Unit 4.3.6 Parallelizing the fifth loop around the micro-kernel

Finally, let us consider how to parallelize the fifth loop around the micro-kernel:

This time, the situation is very similar to those considered in Unit 4.1.1 (parallelizing the JPI loop ordering) and Unit 4.3.3 (parallelizing the second loop around the micro-kernel). Here we again partition

\begin{equation*} \begin{array}{rcl} \left( \begin{array}{c | c | c } C_0 \amp \cdots \amp C_{N-1} \end{array} \right) \amp:= \amp A \left( \begin{array}{c | c | c } B_0 \amp \cdots \amp B_{N-1} \end{array} \right) + \left( \begin{array}{c | c | c } C_0 \amp \cdots \amp C_{N-1} \end{array} \right) \\ \amp = \amp \left( \begin{array}{c | c | c } A B_0 + C_0 \amp \cdots \amp A B_{N-1} + C_{N-1} \end{array} \right). \end{array} \end{equation*}

and observe that the updates of the submatrices of \(C \) can happen in parallel.

Homework 4.3.6.1.

In directory Assignments/Week4/C,

  • Copy Gemm_MT_Loop2_MRxNRKernel.c. into Gemm_MT_Loop5_MRxNRKernel.c.
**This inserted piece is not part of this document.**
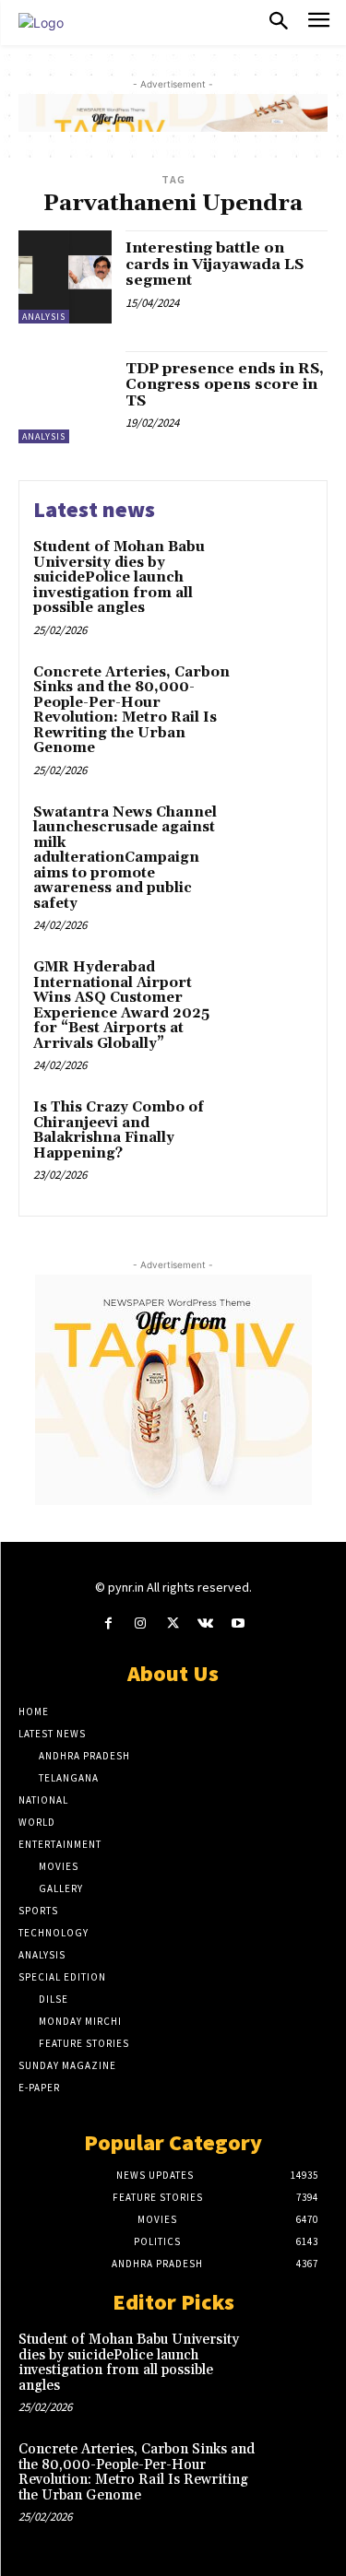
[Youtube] (237, 1623)
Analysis (44, 317)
  • Modify it so that only the fifth loop around the micro-kernel is parallelized.

  • Execute it with

    export OMP_NUM_THREADS=4
    make MT_Loop5_8x6Kernel
    

  • Be sure to check if you got the right answer!

  • View the resulting performance with data/Plot_MT_performance_8x6.mlx, uncommenting the appropriate sections.
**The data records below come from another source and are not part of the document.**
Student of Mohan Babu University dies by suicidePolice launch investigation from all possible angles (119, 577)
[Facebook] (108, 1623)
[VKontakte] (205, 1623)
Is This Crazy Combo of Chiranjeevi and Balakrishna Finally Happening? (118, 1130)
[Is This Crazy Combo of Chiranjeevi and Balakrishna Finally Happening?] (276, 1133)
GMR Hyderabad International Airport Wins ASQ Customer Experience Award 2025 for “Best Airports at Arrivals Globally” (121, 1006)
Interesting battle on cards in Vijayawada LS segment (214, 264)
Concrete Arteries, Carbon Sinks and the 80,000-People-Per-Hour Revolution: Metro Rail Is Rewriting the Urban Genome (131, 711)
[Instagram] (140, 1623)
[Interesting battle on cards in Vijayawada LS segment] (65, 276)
The zigzagging in the performance graph is now so severe that you can't even see it yet by the time you test matrices with \(m=n=k=2000\text{.}\) This has to do with the fact that \(n / NC \) is now very small. If \(n = 2000\text{,}\) \(NC = 2016 \) (which is what it is set to in the makefile), and we use \(4 \) threads, then \(n / NC \approx 1 \) and hence only one thread is assigned any computation.

So, you need to come up with a way so that most computation is performed using full blocks of \(C \) (with \(NC\) columns each) and the remainder is evenly distributed amongst the threads.

Homework 4.3.6.2.
  • Copy Gemm_MT_Loop5_MRxNRKernel.c. into Gemm_MT_Loop5_MRxNRKernel_simple.c to back up the simple implementation. Now go back to Gemm_MT_Loop5_MRxNRKernel.c and modify it so as to smooth the performance, inspired by the last video.

  • Execute it with

    export OMP_NUM_THREADS=4
    make MT_Loop5_8x6Kernel
    

  • Be sure to check if you got the right answer!

  • View the resulting performance with data/Plot_MT_performance_8x6.mlx.

What we notice is that parallelizing the fifth loop gives good performance when using four threads. However, once one uses a lot of threads, the part of the row panel of \(B\) assigned to each thread becomes small, which means that the any overhead associated with packing and/or bringing a block of \(A \) into the L2 cache may not be amortized over enough computation.